Reported TREF procedures have entailed dissolving a crystalline or semi-crystalline polymer in an organic solvent and cooling the polymer solution in the presence of a column packing material. The precipitation/crystallization is typically carried out on the column. Whereas early workers paid little attention to the cooling step and generally used rapid precipitation or natural cooling, more recently the rate of cooling and polymer deposition have been found to significantly influence the subsequent fractionation. The crystallized polymer is then eluted from the column utilizing a suitable solvent as the temperature is raised, either incrementally or continuously at a fixed rate. In preparative TREF, the various fractions are separated and recovered for further evaluation whereas in analytical TREF the polymer is continuously monitored using an in-line detector. Typically for preparative TREF, polymer sample sizes range from about one to ten grams while in analytical TREF the polymer samples are generally less than 0.5 grams.
References which describe various analytical (A) and preparative (P) TREF procedures for the fractionation of polymers are as follows:
Shirayama et al, Supra--(P) PA1 Wijga et al, Makromol. Schem. 36:115 (1960)--(P) PA1 Bergstrom et al, J. Appl. Polym. Sci 23:163 (1979)--(P) PA1 Wild et al, Polym. Preprint A.C.S. 18:182 (1977)--(A) (P) PA1 Wild et al, J. Polym. Sci. Polym. Phys. Ed., 20:441 (1982)--(A) (P) PA1 Usami et al, Macromols, 19:2722 (1986)--(A) (P) PA1 Kelusky et al, Polym. Eng. Sci. 27:1562 (1982)--(A) (P) PA1 Hazlitt et al, U.S. Pat. No. 4,798,081 (1989)--(A) (P) PA1 Nakano et al, J. Appl. Polym. Sci., 26:4217 (1981)--(P) PA1 Kulin et al, Pure & Appl. Chem., 60:9:1403 (1988)--(P) PA1 Mirabella et al, J. Polym. Sci. Polym. Phys. Ed., 25:777 (1987)--(P) PA1 Karoglanian et al, Am. Chem. Soc. Proceedings Pol. Mat. Sci. and Eng. 61:748 (1989)--(A) (P) PA1 Kakugo et al, Macromols 21:2309 (1988)--(P) PA1 Knobeloch et al, SPE Polyolefins IV Conference Prepr. 427 (February 1984)--(A)
While it has been observed with preparative TREF that the ability to cleanly separate the various polymer species has increased over the years due to process improvements, a lower temperature "tail" is still observed for the various fractions obtained indicating an incomplete separation of the species.

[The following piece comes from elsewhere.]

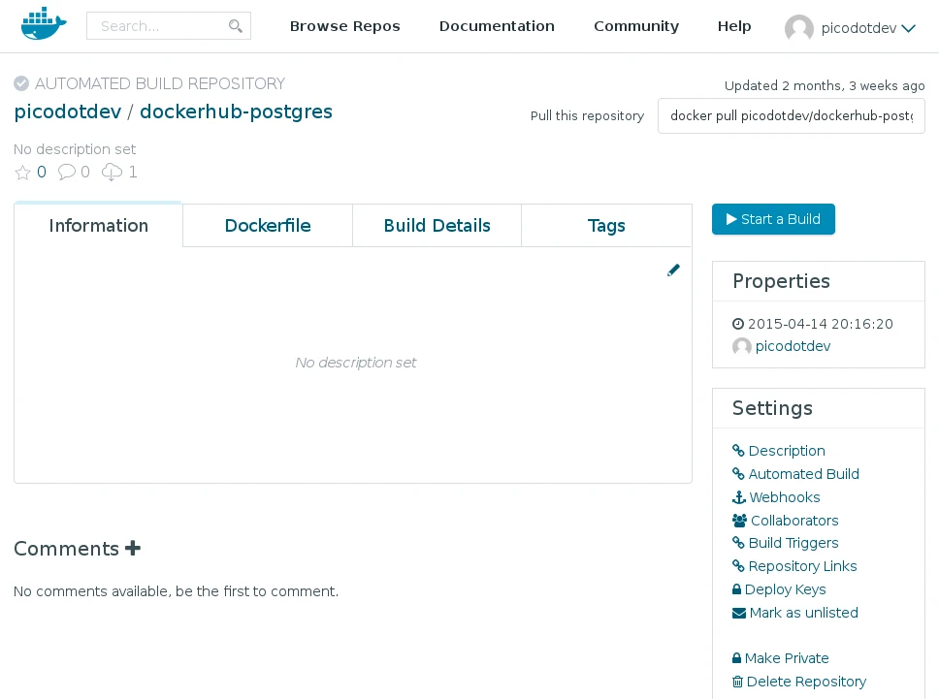The height and width of the screenshot is (699, 939).
Task: Click the comments bubble icon
Action: coord(66,173)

This "tail" is especially significant at the lower elution temperatures and is believed to be associated with the influence of the column packing material, either in the crystallization and/or in the elution steps. This effect may also be associated with scale-up in the sample size.
It would be highly advantageous if a procedure were available, adaptable to both preparative and analytical TREF, which would minimize this "tailing"; in other words, which would give more efficient crystallization and elution. It would be even more advantageous if the procedure made it possible to conduct preparative TREF runs in shorter periods of time. By shortening the length of time required for collection of the samples, the amount of the solvent used would also be significantly reduced. These and other advantages are realized with the improved process of the present invention.